BLOrk will perform works by John Cage, Ornette Coleman and Pauline Oliveros as well as original works by ensemble members. The concert will also incorporate research from CU doctoral students Charles Dietrich (Computer Science) and Chris Chronopoulos (Astrophysics).
- Experience data that was originally emitted from the sun and then recorded, cleaned, raised to an octave and tonality that humans can easily hear and turned into sounds that can be played on a keyboard. CU astrophysics doctoral student Chris Chronopoulos made this portion of the concert possible.
- A 3D camera will track the movement of the hands and fingers of CU computer science doctoral student Charles Dietrich. Using Intel technology, the frequency and volume of sound will changes with a wiggle and wave of his fingers, creating a new musical instrument.
BLOrk partners with leading artists in the fields of music, visual arts and technology to showcase creative innovations in both art and technology. Among the tools that BLOrk uses in its shows: traditional acoustic instruments, iPads, laptops, SuperCollider software and hemispherical speakers that project sound in a way similar to that of acoustic instruments.
BLOrk is the ensemble-in-residence of the Atlas Institute’s Center for Media, Art and Performance and is led by College of Music faculty John Gunther and John Drumheller. This concert is made possible in part by funding from the Chancellor’s Award for Excellence in STEM Education.
Five Questions for Charles Dietrich
What is BLOrK?
The Boulder Laptop Orchestra (BLOrK) is a group in the Music Department and ATLAS that performs experimental electronic music. They collaborate with scientists and engineers to push the boundaries of performance.
How did you get involved?
I met John Gunther, the director of BLOrK, at a STEM (Science, Technology, Engineering and Math) poster presentation on campus in the fall of 2012. He was interested in collaborating with scientists for data sonification - creating music from scientific data. I had recently completed a side project to sonify the muscle activation energies during walking. We discussed a collaboration based on my research into motion capture and gestural interfaces.
What is the musical instrument you developed?
I developed a musical instrument that is controlled by hand gestures using a camera and software kit provided by Intel. The musician can make notes and control the pitch. I am continuing to work on the instrument. One exciting aspect of the instrument is that it lets the audience see what the musician is doing. This is something that has been largely lost with most laptop-based computer programs.
How has the collaboration experience been for you?
Musicians have specialized knowledge about what sounds good and a repertoire of techniques that they use to make music. I decided early on that I wanted to make an instrument with a great degree of flexibility, so that the musicians could use as they would a traditional instrument. The challenge is to make the instrument’s control gestures intuitive and repeatable, so that the musicians can learn to perform with it.
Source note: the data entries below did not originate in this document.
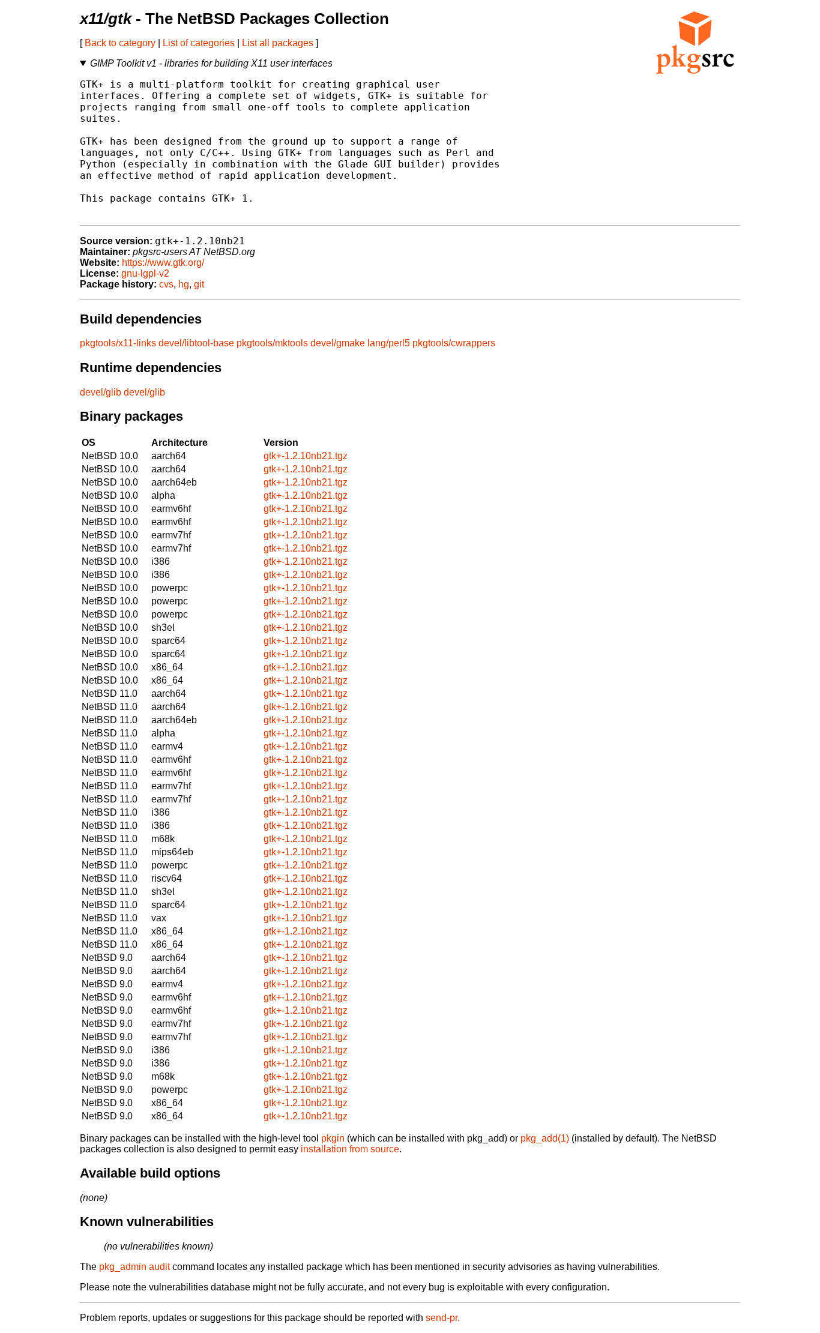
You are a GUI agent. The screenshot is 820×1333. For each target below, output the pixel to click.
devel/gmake (337, 343)
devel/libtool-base (196, 343)
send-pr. (443, 1318)
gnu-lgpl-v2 (145, 273)
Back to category (120, 43)
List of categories (199, 43)
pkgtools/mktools (272, 343)
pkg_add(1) (544, 1138)
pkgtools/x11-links (118, 343)
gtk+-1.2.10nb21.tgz (306, 456)
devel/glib (100, 392)
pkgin (333, 1138)
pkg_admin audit (134, 1267)
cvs (166, 284)
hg (183, 284)
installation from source (350, 1149)
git (199, 284)
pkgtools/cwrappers (453, 343)
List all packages (277, 43)
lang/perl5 (388, 343)
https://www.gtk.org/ (163, 262)
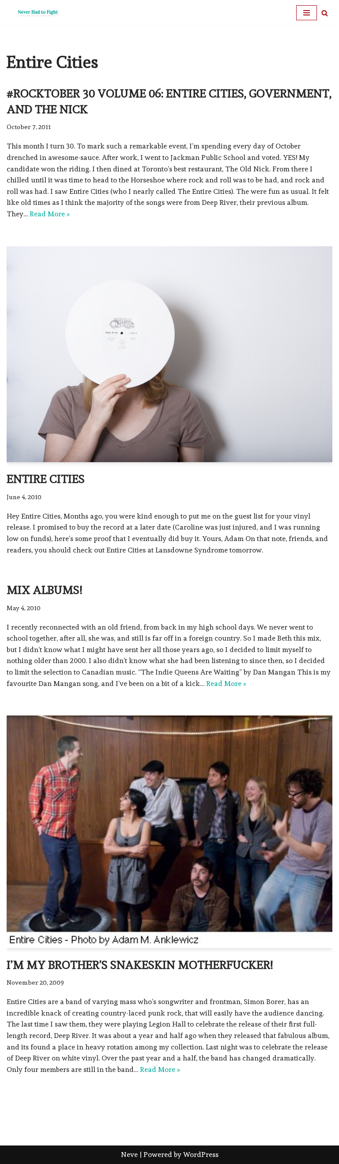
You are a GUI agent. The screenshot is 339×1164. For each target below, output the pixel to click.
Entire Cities (46, 479)
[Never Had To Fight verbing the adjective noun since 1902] (33, 12)
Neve (129, 1154)
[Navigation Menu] (306, 12)
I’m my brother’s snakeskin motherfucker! (140, 964)
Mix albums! (44, 590)
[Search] (324, 13)
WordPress (200, 1154)
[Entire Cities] (169, 354)
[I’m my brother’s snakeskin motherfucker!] (169, 831)
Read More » (50, 214)
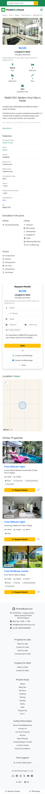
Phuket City (22, 710)
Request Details (14, 791)
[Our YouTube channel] (28, 776)
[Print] (38, 21)
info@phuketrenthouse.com (24, 624)
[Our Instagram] (21, 776)
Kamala (22, 700)
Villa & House (26, 15)
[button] (22, 714)
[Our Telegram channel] (32, 776)
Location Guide (22, 745)
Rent (10, 15)
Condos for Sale (22, 647)
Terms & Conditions (22, 748)
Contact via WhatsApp (23, 355)
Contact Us (22, 728)
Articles (22, 735)
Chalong (22, 694)
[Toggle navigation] (41, 10)
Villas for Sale (22, 644)
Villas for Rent (22, 667)
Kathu (22, 704)
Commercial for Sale (23, 654)
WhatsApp (36, 791)
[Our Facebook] (17, 776)
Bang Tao (22, 687)
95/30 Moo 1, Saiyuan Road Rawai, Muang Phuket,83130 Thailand (23, 615)
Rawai (17, 15)
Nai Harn (22, 690)
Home (5, 15)
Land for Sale (22, 650)
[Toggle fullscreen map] (5, 382)
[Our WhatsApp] (13, 776)
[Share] (34, 21)
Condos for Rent (22, 670)
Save (24, 365)
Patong (22, 697)
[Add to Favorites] (38, 490)
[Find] (36, 3)
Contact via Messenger (24, 360)
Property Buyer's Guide (22, 742)
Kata (22, 707)
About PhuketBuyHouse (22, 725)
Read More (7, 128)
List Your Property (22, 732)
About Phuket (22, 738)
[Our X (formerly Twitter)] (24, 776)
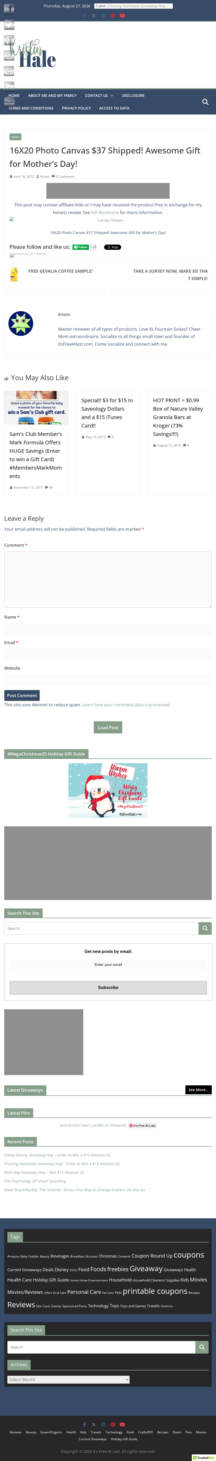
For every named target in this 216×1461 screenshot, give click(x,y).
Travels (153, 1305)
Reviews (21, 1304)
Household (120, 1279)
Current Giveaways (24, 1269)
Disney (62, 1269)
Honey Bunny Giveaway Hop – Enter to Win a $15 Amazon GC (57, 1154)
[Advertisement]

What surprised you about working with the musicians?
I was surprised that it was so well received! The musicians were excited to get their hands on new technology so to speak and to have a new way to use their hands to make music. It’s quite novel to be able to gesture in air to make music, though the Theremin, an analog musical instrument that uses antennas, lets you do that. I was also surprised that they were able to learn the instrument so soon. I showed up for the first demo with a version with frets, to more easily play in-tune notes, but the musicians preferred the fretless version where they had to rely on their ear to stay in tune.